Task objective: Please switch "hamburger menu" to "menu button" throughout these lines, and reproduce them with nothing else altered.

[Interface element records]
____________

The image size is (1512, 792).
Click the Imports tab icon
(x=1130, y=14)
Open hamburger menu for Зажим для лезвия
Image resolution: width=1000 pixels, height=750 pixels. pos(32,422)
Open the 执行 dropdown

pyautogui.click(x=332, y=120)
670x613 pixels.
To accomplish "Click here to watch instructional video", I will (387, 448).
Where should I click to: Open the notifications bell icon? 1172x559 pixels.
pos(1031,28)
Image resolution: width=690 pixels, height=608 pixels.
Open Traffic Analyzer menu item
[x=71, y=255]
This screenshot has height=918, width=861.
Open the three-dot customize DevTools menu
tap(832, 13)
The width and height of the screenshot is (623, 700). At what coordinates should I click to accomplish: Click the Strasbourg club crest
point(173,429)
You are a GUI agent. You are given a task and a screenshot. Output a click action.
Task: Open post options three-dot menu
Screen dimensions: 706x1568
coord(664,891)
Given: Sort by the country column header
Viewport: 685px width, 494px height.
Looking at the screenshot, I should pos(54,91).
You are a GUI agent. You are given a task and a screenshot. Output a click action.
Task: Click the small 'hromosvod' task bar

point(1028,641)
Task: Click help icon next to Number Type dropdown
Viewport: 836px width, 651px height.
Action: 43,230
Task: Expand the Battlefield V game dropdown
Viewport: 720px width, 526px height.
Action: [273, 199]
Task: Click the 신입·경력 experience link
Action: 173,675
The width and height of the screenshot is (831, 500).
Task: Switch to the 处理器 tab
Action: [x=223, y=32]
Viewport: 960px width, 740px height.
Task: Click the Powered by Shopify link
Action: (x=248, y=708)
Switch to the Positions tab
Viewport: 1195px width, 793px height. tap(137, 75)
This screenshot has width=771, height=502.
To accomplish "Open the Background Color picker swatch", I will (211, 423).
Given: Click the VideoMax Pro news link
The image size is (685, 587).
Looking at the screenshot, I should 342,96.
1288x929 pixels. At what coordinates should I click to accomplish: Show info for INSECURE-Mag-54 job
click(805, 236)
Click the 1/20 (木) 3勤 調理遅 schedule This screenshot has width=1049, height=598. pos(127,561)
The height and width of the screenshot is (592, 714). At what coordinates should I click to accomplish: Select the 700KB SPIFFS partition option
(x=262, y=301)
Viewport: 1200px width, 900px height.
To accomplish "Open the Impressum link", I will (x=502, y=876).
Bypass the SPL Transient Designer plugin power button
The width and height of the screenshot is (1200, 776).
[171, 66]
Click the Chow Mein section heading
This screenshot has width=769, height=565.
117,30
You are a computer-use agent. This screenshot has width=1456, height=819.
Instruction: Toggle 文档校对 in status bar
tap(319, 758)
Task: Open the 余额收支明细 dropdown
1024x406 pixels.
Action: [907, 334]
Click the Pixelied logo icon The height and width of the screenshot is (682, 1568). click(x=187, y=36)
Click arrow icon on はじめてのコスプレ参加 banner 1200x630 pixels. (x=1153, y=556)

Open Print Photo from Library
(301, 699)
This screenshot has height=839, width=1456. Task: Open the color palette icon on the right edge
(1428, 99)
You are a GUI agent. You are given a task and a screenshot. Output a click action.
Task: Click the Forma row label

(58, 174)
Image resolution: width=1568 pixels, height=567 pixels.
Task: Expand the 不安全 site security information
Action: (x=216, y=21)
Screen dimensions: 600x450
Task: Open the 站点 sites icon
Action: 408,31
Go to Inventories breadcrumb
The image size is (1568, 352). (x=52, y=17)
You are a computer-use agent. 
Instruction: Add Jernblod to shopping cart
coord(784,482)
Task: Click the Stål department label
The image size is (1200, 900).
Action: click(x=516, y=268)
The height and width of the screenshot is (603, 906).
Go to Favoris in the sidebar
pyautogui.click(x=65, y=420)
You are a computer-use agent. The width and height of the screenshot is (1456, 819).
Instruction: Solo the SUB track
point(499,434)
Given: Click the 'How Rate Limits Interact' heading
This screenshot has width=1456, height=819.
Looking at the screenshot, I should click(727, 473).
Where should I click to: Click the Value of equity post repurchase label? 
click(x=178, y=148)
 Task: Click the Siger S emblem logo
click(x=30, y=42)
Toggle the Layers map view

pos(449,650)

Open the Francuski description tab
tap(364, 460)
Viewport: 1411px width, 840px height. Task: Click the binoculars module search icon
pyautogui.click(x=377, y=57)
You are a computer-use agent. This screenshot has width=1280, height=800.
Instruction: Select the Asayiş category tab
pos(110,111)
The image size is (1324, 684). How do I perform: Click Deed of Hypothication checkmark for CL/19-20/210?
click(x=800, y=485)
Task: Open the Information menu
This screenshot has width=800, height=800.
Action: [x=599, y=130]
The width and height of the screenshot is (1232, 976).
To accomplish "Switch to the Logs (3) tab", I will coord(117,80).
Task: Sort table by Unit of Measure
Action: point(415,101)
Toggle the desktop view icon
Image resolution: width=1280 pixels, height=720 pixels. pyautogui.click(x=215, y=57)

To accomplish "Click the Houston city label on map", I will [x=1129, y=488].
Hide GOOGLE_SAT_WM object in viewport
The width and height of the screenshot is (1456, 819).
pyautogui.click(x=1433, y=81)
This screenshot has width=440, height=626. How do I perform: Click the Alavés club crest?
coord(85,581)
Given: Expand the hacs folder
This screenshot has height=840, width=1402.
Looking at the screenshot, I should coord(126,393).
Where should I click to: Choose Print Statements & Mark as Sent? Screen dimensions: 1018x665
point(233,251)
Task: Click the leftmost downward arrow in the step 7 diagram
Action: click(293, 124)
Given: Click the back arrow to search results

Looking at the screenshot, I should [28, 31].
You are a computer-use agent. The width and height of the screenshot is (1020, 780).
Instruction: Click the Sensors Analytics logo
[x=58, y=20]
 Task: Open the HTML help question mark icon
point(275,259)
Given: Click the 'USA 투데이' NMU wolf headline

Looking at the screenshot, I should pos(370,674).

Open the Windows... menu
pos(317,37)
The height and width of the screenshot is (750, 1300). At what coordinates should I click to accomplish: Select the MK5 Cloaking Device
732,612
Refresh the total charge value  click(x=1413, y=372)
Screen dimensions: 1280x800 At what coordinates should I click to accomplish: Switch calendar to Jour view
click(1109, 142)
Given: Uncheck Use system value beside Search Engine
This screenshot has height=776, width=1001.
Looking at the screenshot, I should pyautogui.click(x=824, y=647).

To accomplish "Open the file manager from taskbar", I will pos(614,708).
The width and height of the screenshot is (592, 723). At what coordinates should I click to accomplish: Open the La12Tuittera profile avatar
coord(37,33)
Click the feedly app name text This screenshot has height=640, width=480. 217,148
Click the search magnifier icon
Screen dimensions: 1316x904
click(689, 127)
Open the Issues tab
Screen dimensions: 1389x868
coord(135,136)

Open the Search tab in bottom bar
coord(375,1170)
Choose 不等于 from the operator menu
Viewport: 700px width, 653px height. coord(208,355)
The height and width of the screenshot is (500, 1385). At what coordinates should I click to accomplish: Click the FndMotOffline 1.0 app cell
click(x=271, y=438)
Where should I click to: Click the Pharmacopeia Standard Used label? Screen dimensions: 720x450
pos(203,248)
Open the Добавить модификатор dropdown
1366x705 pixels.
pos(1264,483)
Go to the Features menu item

____________

Reply to the task:
The image size is (1512, 792).
Click the Imports tab icon
(x=1130, y=14)
Open menu button for Зажим для лезвия
Image resolution: width=1000 pixels, height=750 pixels. pos(32,422)
Open the 执行 dropdown

pyautogui.click(x=332, y=120)
670x613 pixels.
To accomplish "Click here to watch instructional video", I will (387, 448).
Where should I click to: Open the notifications bell icon? 1172x559 pixels.
pos(1031,28)
Image resolution: width=690 pixels, height=608 pixels.
Open Traffic Analyzer menu item
[x=71, y=255]
This screenshot has height=918, width=861.
Open the three-dot customize DevTools menu
tap(832, 13)
The width and height of the screenshot is (623, 700). At what coordinates should I click to accomplish: Click the Strasbourg club crest
point(173,429)
You are a GUI agent. You are given a task and a screenshot. Output a click action.
Task: Open post options three-dot menu
Screen dimensions: 706x1568
coord(664,891)
Given: Sort by the country column header
Viewport: 685px width, 494px height.
Looking at the screenshot, I should pos(54,91).
You are a GUI agent. You are given a task and a screenshot. Output a click action.
Task: Click the small 'hromosvod' task bar

point(1028,641)
Task: Click help icon next to Number Type dropdown
Viewport: 836px width, 651px height.
Action: 43,230
Task: Expand the Battlefield V game dropdown
Viewport: 720px width, 526px height.
Action: [273, 199]
Task: Click the 신입·경력 experience link
Action: 173,675
The width and height of the screenshot is (831, 500).
Task: Switch to the 处理器 tab
Action: [x=223, y=32]
Viewport: 960px width, 740px height.
Task: Click the Powered by Shopify link
Action: (x=248, y=708)
Switch to the Positions tab
Viewport: 1195px width, 793px height. tap(137, 75)
This screenshot has width=771, height=502.
To accomplish "Open the Background Color picker swatch", I will (211, 423).
Given: Click the VideoMax Pro news link
The image size is (685, 587).
Looking at the screenshot, I should 342,96.
1288x929 pixels. At what coordinates should I click to accomplish: Show info for INSECURE-Mag-54 job
click(805, 236)
Click the 1/20 (木) 3勤 調理遅 schedule This screenshot has width=1049, height=598. pos(127,561)
The height and width of the screenshot is (592, 714). At what coordinates should I click to accomplish: Select the 700KB SPIFFS partition option
(x=262, y=301)
Viewport: 1200px width, 900px height.
To accomplish "Open the Impressum link", I will (x=502, y=876).
Bypass the SPL Transient Designer plugin power button
The width and height of the screenshot is (1200, 776).
[171, 66]
Click the Chow Mein section heading
This screenshot has width=769, height=565.
117,30
You are a computer-use agent. This screenshot has width=1456, height=819.
Instruction: Toggle 文档校对 in status bar
tap(319, 758)
Task: Open the 余额收支明细 dropdown
1024x406 pixels.
Action: [907, 334]
Click the Pixelied logo icon The height and width of the screenshot is (682, 1568). click(x=187, y=36)
Click arrow icon on はじめてのコスプレ参加 banner 1200x630 pixels. (x=1153, y=556)

Open Print Photo from Library
(301, 699)
This screenshot has height=839, width=1456. Task: Open the color palette icon on the right edge
(1428, 99)
You are a GUI agent. You are given a task and a screenshot. Output a click action.
Task: Click the Forma row label

(58, 174)
Image resolution: width=1568 pixels, height=567 pixels.
Task: Expand the 不安全 site security information
Action: (x=216, y=21)
Screen dimensions: 600x450
Task: Open the 站点 sites icon
Action: 408,31
Go to Inventories breadcrumb
The image size is (1568, 352). (x=52, y=17)
You are a computer-use agent. 
Instruction: Add Jernblod to shopping cart
coord(784,482)
Task: Click the Stål department label
The image size is (1200, 900).
Action: click(x=516, y=268)
The height and width of the screenshot is (603, 906).
Go to Favoris in the sidebar
pyautogui.click(x=65, y=420)
You are a computer-use agent. The width and height of the screenshot is (1456, 819).
Instruction: Solo the SUB track
point(499,434)
Given: Click the 'How Rate Limits Interact' heading
This screenshot has width=1456, height=819.
Looking at the screenshot, I should click(727, 473).
Where should I click to: Click the Value of equity post repurchase label? 
click(x=178, y=148)
 Task: Click the Siger S emblem logo
click(x=30, y=42)
Toggle the Layers map view

pos(449,650)

Open the Francuski description tab
tap(364, 460)
Viewport: 1411px width, 840px height. Task: Click the binoculars module search icon
pyautogui.click(x=377, y=57)
You are a computer-use agent. This screenshot has width=1280, height=800.
Instruction: Select the Asayiş category tab
pos(110,111)
The image size is (1324, 684). How do I perform: Click Deed of Hypothication checkmark for CL/19-20/210?
click(x=800, y=485)
Task: Open the Information menu
This screenshot has width=800, height=800.
Action: [x=599, y=130]
The width and height of the screenshot is (1232, 976).
To accomplish "Switch to the Logs (3) tab", I will coord(117,80).
Task: Sort table by Unit of Measure
Action: point(415,101)
Toggle the desktop view icon
Image resolution: width=1280 pixels, height=720 pixels. pyautogui.click(x=215, y=57)

To accomplish "Click the Houston city label on map", I will [x=1129, y=488].
Hide GOOGLE_SAT_WM object in viewport
The width and height of the screenshot is (1456, 819).
pyautogui.click(x=1433, y=81)
This screenshot has width=440, height=626. How do I perform: Click the Alavés club crest?
coord(85,581)
Given: Expand the hacs folder
This screenshot has height=840, width=1402.
Looking at the screenshot, I should coord(126,393).
Where should I click to: Choose Print Statements & Mark as Sent? Screen dimensions: 1018x665
point(233,251)
Task: Click the leftmost downward arrow in the step 7 diagram
Action: click(293, 124)
Given: Click the back arrow to search results

Looking at the screenshot, I should [28, 31].
You are a computer-use agent. The width and height of the screenshot is (1020, 780).
Instruction: Click the Sensors Analytics logo
[x=58, y=20]
 Task: Open the HTML help question mark icon
point(275,259)
Given: Click the 'USA 투데이' NMU wolf headline

Looking at the screenshot, I should pos(370,674).

Open the Windows... menu
pos(317,37)
The height and width of the screenshot is (750, 1300). At what coordinates should I click to accomplish: Select the MK5 Cloaking Device
732,612
Refresh the total charge value  click(x=1413, y=372)
Screen dimensions: 1280x800 At what coordinates should I click to accomplish: Switch calendar to Jour view
click(1109, 142)
Given: Uncheck Use system value beside Search Engine
This screenshot has height=776, width=1001.
Looking at the screenshot, I should pyautogui.click(x=824, y=647).

To accomplish "Open the file manager from taskbar", I will pos(614,708).
The width and height of the screenshot is (592, 723). At what coordinates should I click to accomplish: Open the La12Tuittera profile avatar
coord(37,33)
Click the feedly app name text This screenshot has height=640, width=480. 217,148
Click the search magnifier icon
Screen dimensions: 1316x904
click(689, 127)
Open the Issues tab
Screen dimensions: 1389x868
coord(135,136)

Open the Search tab in bottom bar
coord(375,1170)
Choose 不等于 from the operator menu
Viewport: 700px width, 653px height. coord(208,355)
The height and width of the screenshot is (500, 1385). At what coordinates should I click to accomplish: Click the FndMotOffline 1.0 app cell
click(x=271, y=438)
Where should I click to: Click the Pharmacopeia Standard Used label? Screen dimensions: 720x450
pos(203,248)
Open the Добавить модификатор dropdown
1366x705 pixels.
pos(1264,483)
Go to the Features menu item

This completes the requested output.